Ce qui est intéressant c'est qu'il évoque une multitude de réseaux tout au long de l'histoire, mais aussi des retours des pouvoirs hiérarchiques. Il y a comme un jeu du balancier. Chacun à ses forces et ses faiblesses dans cette course au pouvoir qui n'est jamais totalement gagnée. Il touche autant au franc-maçons qu'à la pègre, qui sont aussi des réseaux, tout comme les réseaux de renseignements, les privilégiers, il touche en autre autre La Maison des Rothschild, aux diverses révolutions en passant par les façons de faire la guerre. Aussi comment un réseau peut se transformer en hiérarchie, et qu'une hiérarchie peut s'effondrer.

Les chapitres ne sont pas très longs, par contre, ils sont d'une densité peu commune. Personnellement, j'en aurais pris plus.

Pour vous qui ne manquez pas d'inspiration, cela pourrait être encore plus inspirant pour vos textes.

Je n'en dit pas plus, à vous la découverte, et surtout bonne lecture.

Bonne fin de journée

Richard St-Laurent

Carmilla Le Golem a dit…

Bien sûr Richard,

C'est, je l'ai précisé, un historien de l'économie que je connais et aime bien.

Cependant, je suis aujourd'hui sur l'extraordinaire "Fabrique des salauds" de Chris Kraus.

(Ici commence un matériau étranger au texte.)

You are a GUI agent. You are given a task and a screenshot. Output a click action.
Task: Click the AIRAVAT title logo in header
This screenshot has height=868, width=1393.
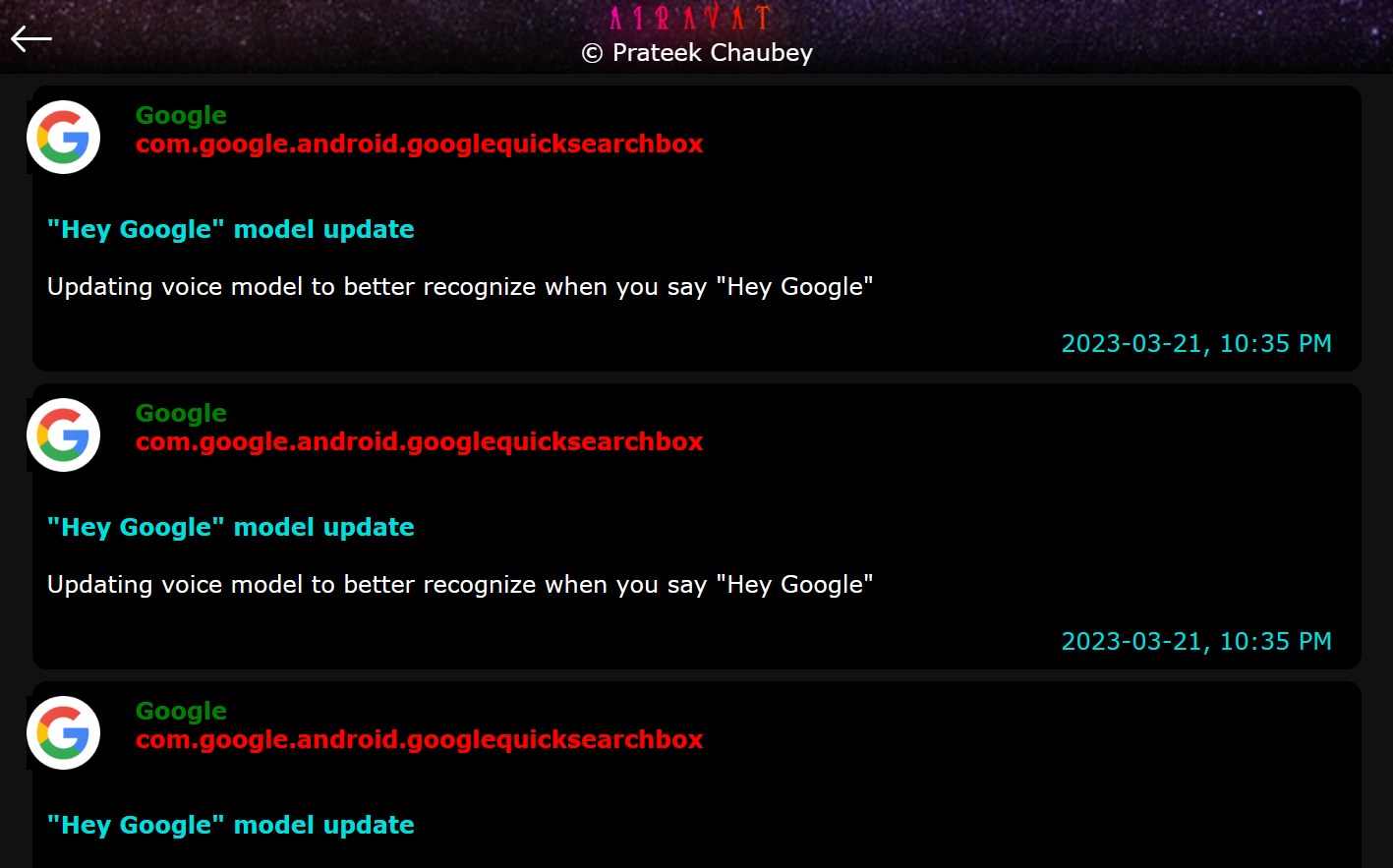coord(690,18)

Ses 887 pages prennent tout de même un certain temps.

Bien à vous,

Carmilla

Richard a dit…

Bonsoir Carmilla !

La Fabriques des salauds de Kraus que je ne connaissais pas, une grande lecture, que j'ai bien aimé.

Vous allez être servie au niveau de la transgression.

Qui plus est, cela se passe dans une région du monde que vous connaissez bien.

Vous m'en direz des nouvelles.

Bonne nuit

Richard St-Laurent

Anonyme a dit…

"Chercher des échappatoires, des interstices au travers des quels parviendra à se faufiler ce qui fait notre singularité. Reconstituer ce qui fait que l'on a un parcours de vie à nul autre pareil, découvrir sa logique profonde, c'est cela qui est intéressant en fait. C'est surtout ce qui permet d'avoir une vision plus juste de soi-même. Ça peut même être le support d'une sublimation pour faire œuvre d'Art."

Sublime.
Je vous l'emprunte.

Bien à vous.

Alban

Carmilla Le Golem a dit…

Merci Richard,

Je connais bien en effet les lieux évoqués et notamment la Lettonie et Riga. C'est effectivement un très grand livre.

Carmilla

Carmilla Le Golem a dit…

Merci Alban,

Mais le sublime, ce n'est vraiment pas ce que je recherche.

Je préfère voir les choses par leur envers qui n'est pas toujours très reluisant.

Je constate que votre photo d'introduction est maintenant le porche de la cathédrale d'Amiens.